EPAs, the trade agreements between the EU and various sub-Saharan African country blocs inked in 2014 and 2015, or in some cases formally still under negotiation, are not getting off the ground. The ratification process of the reciprocal trade agreements is stuck.
Raw materials
One reason for the blockage is EPAs’ raw materials provisions. The trade relationship between Europe and Africa, expressed through the Economic Partnership Agreements, and how Europe relates to Africa on the issue of raw materials, has to change”, African Union Chairperson Dlamini Zuma told Europeans at the EU-AU Commissioners’ College-to-College meeting in Addis Abeba early April.
The key argument in a continent whose economies tend to be commodity-dependent is that to reduce this dependence it is necessary to develop industries. Trade protection remains a key plank of that process in the eyes of many African decision-makers. The EU in particular has gripes with measures that restrict exports of raw materials with the aim of keeping prices low for domestic producers in upstream industries or even more bluntly with the aim of discouraging such efforts and hope more elaborate processing of raw materials into industrial exports will come out of this.
“In order to diversify our economies, we need to add value and beneficiate our raw materials. We cannot, and will not therefore, continue to have binding agreements that are in contradiction to the way we think we should work to diversify our economies, to improve job creation, and to develop Africa”, Ms Zuma said.
The EU seeks to have its trading partners sign up to rules that ban practices like export taxes on raw materials. The Western African ECOWAS EPA does not have such rules, but the South African Development Community – SADC – EPA caps export taxes to a maximum of ten percent. The EAC EPA allows countries to introduce export taxes for purposes such as infant industry development. But it restricts these measures in time.
Regional disintegration
Uzo Madu from the blog What’s In it for Africa explains that the ECOWAS EPA is also stuck but for other reasons: “The EPA is currently at a firm standstill with ECOWAS. “The Gambia, Mauritania and Nigeria refusing to sign the agreement”, she writes. ”Arguments against signing the agreement are largely entrenched in the threat posed by increased EU competition, the loss of tariff revenues, and most notably … regional disintegration”, Mazu explains.

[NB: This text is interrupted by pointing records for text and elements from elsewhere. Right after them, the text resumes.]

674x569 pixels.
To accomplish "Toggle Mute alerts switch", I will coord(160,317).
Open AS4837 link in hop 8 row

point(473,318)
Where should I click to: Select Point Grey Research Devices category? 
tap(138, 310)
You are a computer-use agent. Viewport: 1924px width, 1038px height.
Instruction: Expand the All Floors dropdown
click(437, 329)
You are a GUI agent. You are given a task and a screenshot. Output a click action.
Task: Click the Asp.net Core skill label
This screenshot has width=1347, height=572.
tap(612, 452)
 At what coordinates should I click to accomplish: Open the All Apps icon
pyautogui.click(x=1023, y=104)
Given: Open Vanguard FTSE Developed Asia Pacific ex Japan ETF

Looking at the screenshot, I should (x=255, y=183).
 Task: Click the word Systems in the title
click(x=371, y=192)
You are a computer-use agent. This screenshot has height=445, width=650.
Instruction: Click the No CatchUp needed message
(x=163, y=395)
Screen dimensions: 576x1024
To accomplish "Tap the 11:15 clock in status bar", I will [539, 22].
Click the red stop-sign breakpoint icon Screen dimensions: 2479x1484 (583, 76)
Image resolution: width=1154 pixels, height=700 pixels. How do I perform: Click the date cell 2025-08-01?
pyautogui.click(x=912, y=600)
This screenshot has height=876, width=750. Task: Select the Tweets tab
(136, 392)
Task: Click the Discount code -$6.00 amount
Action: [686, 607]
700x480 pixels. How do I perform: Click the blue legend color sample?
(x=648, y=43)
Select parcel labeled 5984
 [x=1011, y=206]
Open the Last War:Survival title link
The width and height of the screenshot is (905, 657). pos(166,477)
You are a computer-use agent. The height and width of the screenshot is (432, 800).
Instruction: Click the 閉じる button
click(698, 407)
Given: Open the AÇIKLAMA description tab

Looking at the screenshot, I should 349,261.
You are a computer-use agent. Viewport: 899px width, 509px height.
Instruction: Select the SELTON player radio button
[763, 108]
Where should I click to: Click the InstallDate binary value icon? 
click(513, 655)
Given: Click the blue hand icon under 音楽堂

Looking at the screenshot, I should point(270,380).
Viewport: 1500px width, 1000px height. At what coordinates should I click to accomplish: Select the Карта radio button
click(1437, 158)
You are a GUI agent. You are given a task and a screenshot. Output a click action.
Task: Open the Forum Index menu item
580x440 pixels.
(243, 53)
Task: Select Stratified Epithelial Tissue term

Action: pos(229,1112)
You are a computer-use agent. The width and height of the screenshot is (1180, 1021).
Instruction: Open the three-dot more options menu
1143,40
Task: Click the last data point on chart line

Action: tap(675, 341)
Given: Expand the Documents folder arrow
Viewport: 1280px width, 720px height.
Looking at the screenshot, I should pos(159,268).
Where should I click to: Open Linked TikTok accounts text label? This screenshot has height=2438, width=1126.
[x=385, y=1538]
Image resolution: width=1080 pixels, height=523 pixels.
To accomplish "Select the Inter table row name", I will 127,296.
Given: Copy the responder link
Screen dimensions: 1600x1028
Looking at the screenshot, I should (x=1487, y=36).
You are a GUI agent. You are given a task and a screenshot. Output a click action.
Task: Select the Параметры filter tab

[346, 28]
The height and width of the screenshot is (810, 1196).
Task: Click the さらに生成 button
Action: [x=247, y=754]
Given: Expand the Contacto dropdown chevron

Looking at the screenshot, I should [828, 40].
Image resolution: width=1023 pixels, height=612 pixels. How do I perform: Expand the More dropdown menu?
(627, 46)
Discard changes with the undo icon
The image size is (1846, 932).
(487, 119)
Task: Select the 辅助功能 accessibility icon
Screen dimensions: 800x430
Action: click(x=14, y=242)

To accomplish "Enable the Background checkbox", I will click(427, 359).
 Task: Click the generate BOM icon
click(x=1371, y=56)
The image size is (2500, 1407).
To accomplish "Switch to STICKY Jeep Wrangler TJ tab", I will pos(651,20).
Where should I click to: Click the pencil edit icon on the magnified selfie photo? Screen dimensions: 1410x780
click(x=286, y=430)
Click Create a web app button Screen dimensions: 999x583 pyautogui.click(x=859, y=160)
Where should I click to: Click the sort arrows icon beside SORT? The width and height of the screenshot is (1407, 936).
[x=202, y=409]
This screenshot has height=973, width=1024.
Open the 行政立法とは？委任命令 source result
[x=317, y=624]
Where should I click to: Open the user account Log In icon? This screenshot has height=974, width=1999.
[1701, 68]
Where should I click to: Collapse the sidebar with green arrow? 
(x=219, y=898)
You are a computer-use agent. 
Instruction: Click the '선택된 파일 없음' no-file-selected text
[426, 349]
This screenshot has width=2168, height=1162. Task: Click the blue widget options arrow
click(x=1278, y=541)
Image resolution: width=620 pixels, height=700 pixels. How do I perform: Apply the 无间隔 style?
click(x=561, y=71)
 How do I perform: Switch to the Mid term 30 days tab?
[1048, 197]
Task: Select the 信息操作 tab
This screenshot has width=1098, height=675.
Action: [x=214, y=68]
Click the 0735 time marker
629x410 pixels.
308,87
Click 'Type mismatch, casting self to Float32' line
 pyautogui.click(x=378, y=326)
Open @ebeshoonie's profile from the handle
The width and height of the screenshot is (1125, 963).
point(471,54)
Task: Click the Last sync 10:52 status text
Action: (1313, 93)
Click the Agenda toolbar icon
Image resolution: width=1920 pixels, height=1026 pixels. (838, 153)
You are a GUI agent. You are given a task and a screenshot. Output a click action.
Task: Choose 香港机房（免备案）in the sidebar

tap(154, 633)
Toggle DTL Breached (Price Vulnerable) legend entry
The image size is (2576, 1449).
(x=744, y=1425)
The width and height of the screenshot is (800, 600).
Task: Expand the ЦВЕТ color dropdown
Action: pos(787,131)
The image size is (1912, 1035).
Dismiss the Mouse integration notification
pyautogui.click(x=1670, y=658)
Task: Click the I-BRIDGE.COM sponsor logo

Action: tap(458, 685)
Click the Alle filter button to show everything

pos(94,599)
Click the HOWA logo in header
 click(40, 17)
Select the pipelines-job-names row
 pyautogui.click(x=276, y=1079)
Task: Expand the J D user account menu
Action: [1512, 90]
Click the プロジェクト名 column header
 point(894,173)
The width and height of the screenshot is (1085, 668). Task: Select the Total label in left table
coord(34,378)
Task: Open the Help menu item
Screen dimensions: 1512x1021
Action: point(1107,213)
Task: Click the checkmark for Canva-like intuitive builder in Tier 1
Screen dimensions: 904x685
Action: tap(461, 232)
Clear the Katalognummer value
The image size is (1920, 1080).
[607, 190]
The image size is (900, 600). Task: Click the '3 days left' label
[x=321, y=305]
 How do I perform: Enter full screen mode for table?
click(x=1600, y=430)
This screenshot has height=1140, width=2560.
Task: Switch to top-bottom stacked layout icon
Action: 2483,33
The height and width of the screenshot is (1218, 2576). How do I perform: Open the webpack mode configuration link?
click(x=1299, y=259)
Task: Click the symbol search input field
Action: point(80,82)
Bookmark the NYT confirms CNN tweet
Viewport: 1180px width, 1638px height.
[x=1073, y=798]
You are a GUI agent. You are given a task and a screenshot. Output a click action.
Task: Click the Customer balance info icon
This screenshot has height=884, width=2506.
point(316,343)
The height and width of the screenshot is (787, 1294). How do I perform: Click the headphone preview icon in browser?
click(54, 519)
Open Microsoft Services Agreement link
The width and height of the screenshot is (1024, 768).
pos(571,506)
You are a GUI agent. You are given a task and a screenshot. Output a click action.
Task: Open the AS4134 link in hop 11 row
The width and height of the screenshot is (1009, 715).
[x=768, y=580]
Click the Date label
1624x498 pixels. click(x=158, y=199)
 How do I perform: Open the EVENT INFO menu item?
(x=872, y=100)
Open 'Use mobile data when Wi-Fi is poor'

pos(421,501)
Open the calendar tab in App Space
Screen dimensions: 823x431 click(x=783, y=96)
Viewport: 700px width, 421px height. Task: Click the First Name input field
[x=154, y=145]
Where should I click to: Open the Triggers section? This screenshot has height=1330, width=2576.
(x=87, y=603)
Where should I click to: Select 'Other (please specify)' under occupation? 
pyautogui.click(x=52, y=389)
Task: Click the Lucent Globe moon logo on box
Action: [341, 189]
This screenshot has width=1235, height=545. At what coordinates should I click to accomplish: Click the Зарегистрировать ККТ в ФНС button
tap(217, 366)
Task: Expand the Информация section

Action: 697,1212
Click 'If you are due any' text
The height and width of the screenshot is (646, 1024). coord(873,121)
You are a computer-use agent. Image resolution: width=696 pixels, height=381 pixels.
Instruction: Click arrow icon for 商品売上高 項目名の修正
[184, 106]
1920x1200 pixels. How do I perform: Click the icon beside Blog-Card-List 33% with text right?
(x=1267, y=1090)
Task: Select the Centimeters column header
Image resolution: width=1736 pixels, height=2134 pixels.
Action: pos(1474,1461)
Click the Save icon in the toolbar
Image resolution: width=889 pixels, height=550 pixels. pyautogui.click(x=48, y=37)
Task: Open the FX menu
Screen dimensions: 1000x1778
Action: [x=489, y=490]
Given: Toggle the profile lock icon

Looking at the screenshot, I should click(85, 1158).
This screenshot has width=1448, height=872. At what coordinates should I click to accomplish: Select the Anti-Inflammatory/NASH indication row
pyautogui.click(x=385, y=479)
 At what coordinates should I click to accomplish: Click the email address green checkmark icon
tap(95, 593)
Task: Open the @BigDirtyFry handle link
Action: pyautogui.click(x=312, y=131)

The EU’s main arguments for EPAs are that they support regional integration in Africa. In fact they don’t, rather “the EPA negotiating process has disrupted existing regional economic blocs”, Uzo Madu writes. For example, Mauritania is no longer an ECOWAS member but is in the ECOWAS negotiating bloc. The 13-Member Southern African Development Community (SADC) is split between three different EPA negotiating blocs. “The EPA negotiating blocs on the African side can be said to go against regional integration on the continent as a whole,” Mazu writes.
“Because regional blocs are engaging into EPA’s, rather than the continent as a whole it means that each region will have significantly different texts and different liberalisation commitments, resulting in trade between regional blocs remaining fragmented and potentially frustrating plans for a continental trading bloc in the coming years”, Madu adds. “This comes at a time when Africa is implementing intra-regional trade policies which cross the continent and extend beyond even the regional blocs it has made for itself”.
The Southern African Development Community (SADC), the East African Community (EAC), and the Common Market for Eastern and Southern Africa (COMESA). launched the The Tri-Partite Free Trade Area in June 2015. They want to move towards a Continental Free Trade Area bringing together fifty-four African countries by 2017.